━━ Task input
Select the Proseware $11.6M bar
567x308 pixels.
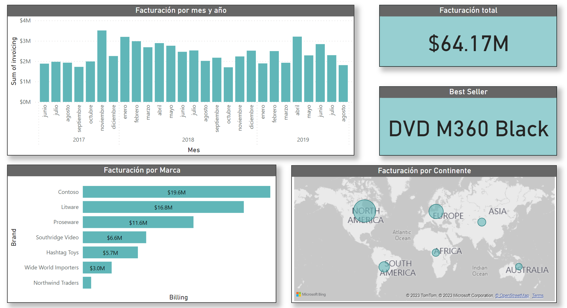[138, 222]
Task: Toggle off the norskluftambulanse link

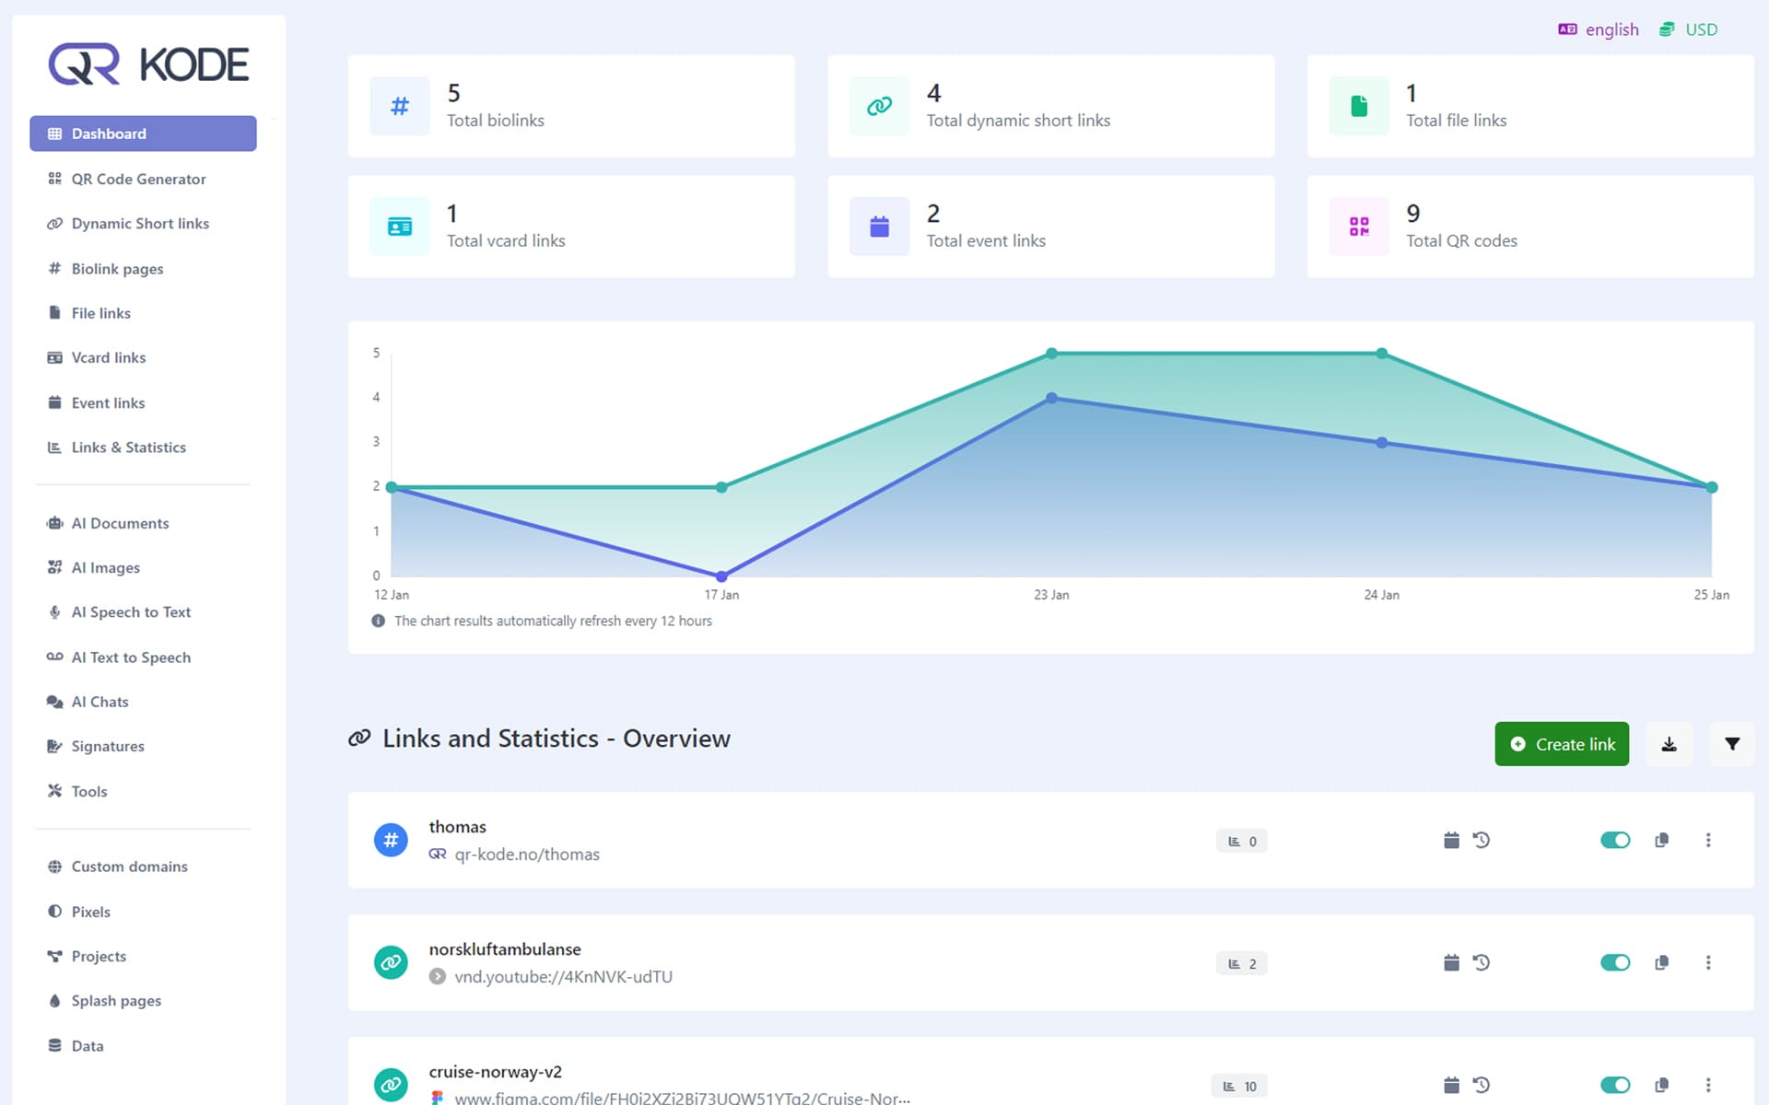Action: [x=1615, y=962]
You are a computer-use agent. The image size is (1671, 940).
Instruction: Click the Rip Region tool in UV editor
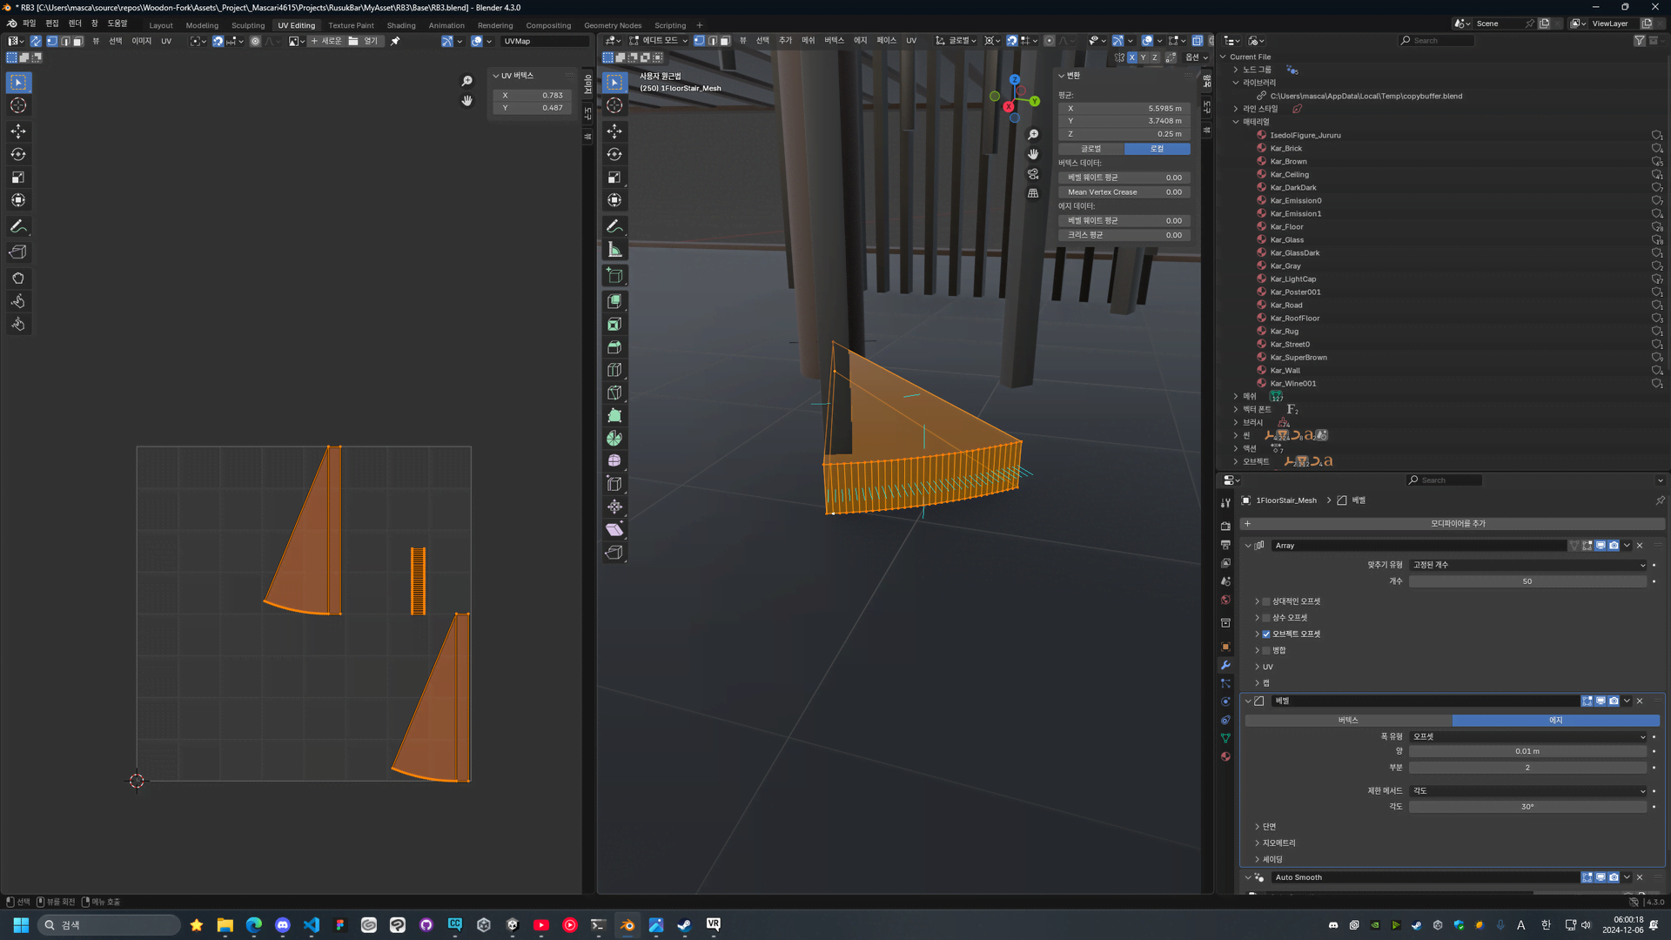[x=18, y=252]
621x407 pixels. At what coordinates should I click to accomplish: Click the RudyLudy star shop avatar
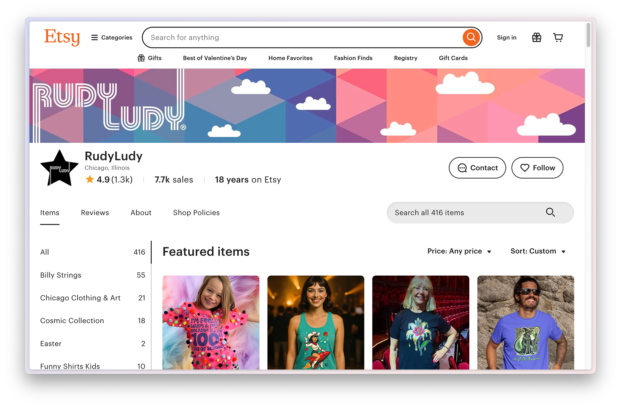(60, 168)
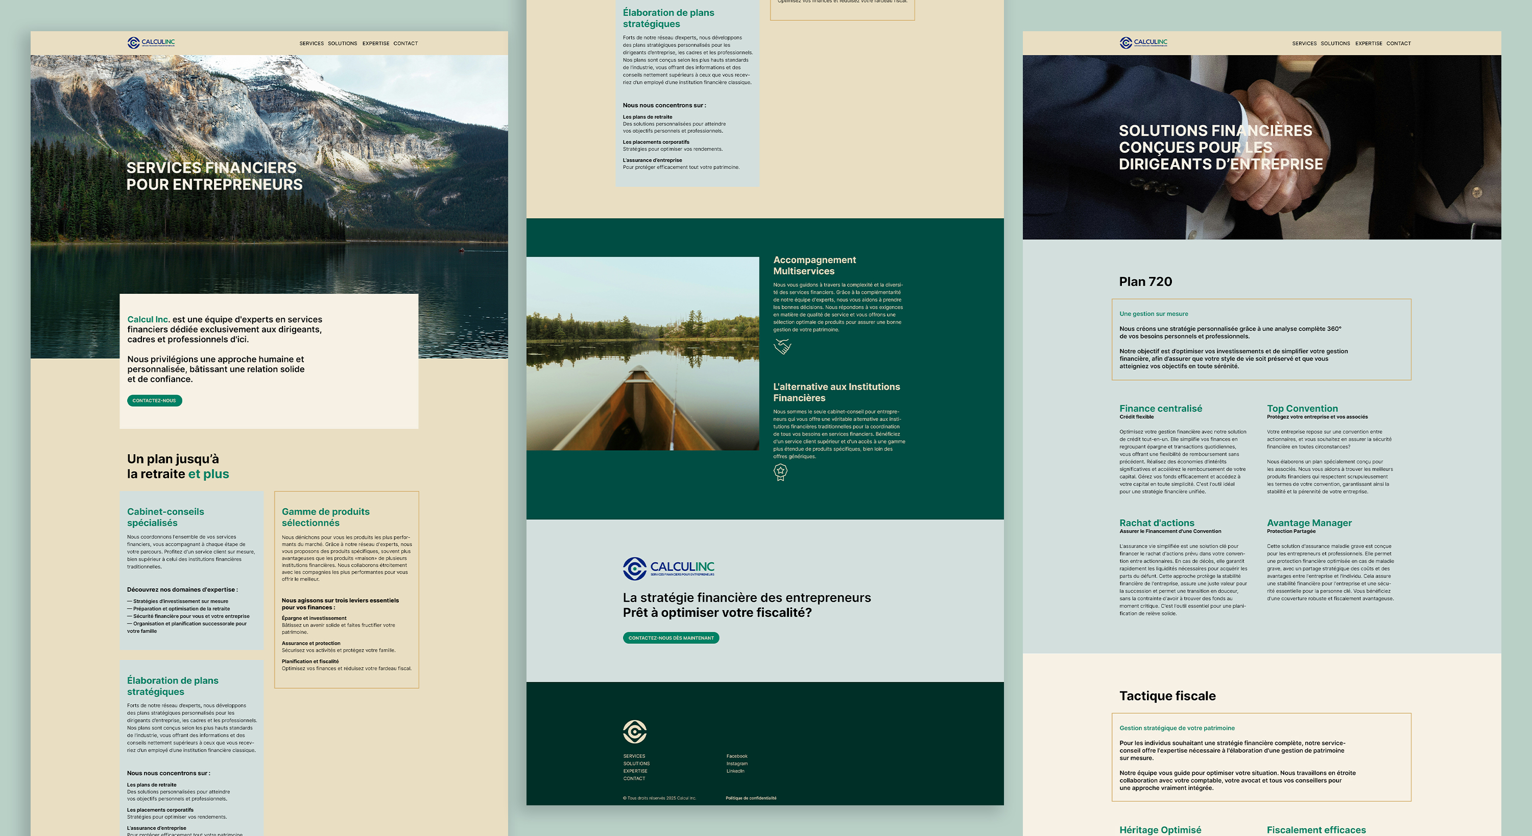1532x836 pixels.
Task: Click the cream circular logo in dark footer
Action: [x=635, y=731]
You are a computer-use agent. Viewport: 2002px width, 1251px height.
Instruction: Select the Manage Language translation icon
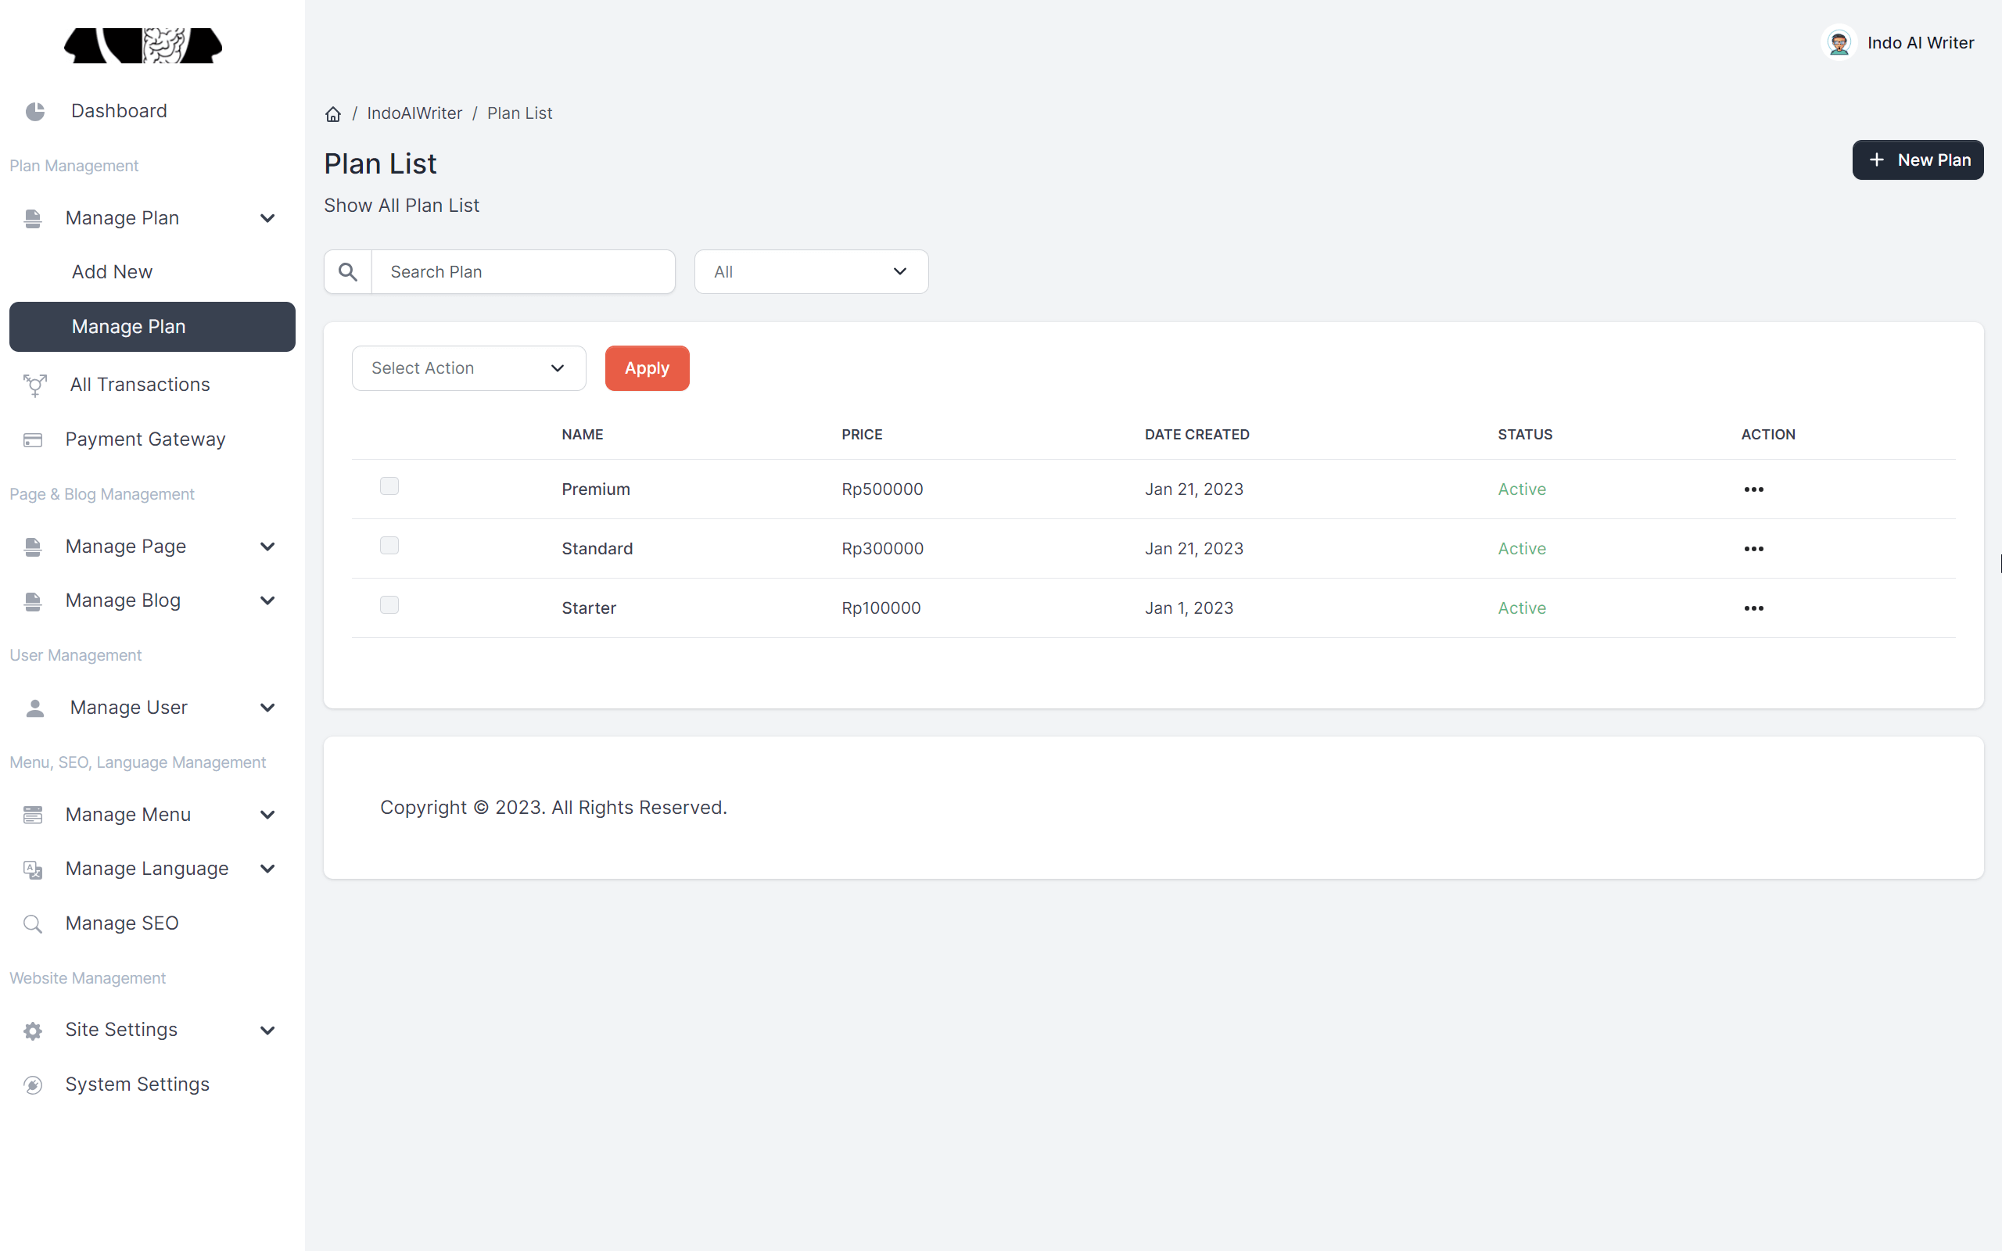click(32, 869)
━━━━
Exercise prompt
Copy out the data above to the letter, and keep every picture out of it.

Answer
Select the Proseware $11.6M bar
567x308 pixels.
[138, 222]
Task: Toggle off the norskluftambulanse link

Action: [x=1615, y=962]
You are a computer-use agent. The image size is (1671, 940).
Instruction: Click the Rip Region tool in UV editor
[x=18, y=252]
621x407 pixels. At what coordinates should I click to accomplish: Click the RudyLudy star shop avatar
(60, 168)
1532x836 pixels.
Task: Click the cream circular logo in dark footer
Action: [x=635, y=731]
You are a computer-use agent. Viewport: 2002px width, 1251px height.
Instruction: Select the Manage Language translation icon
click(32, 869)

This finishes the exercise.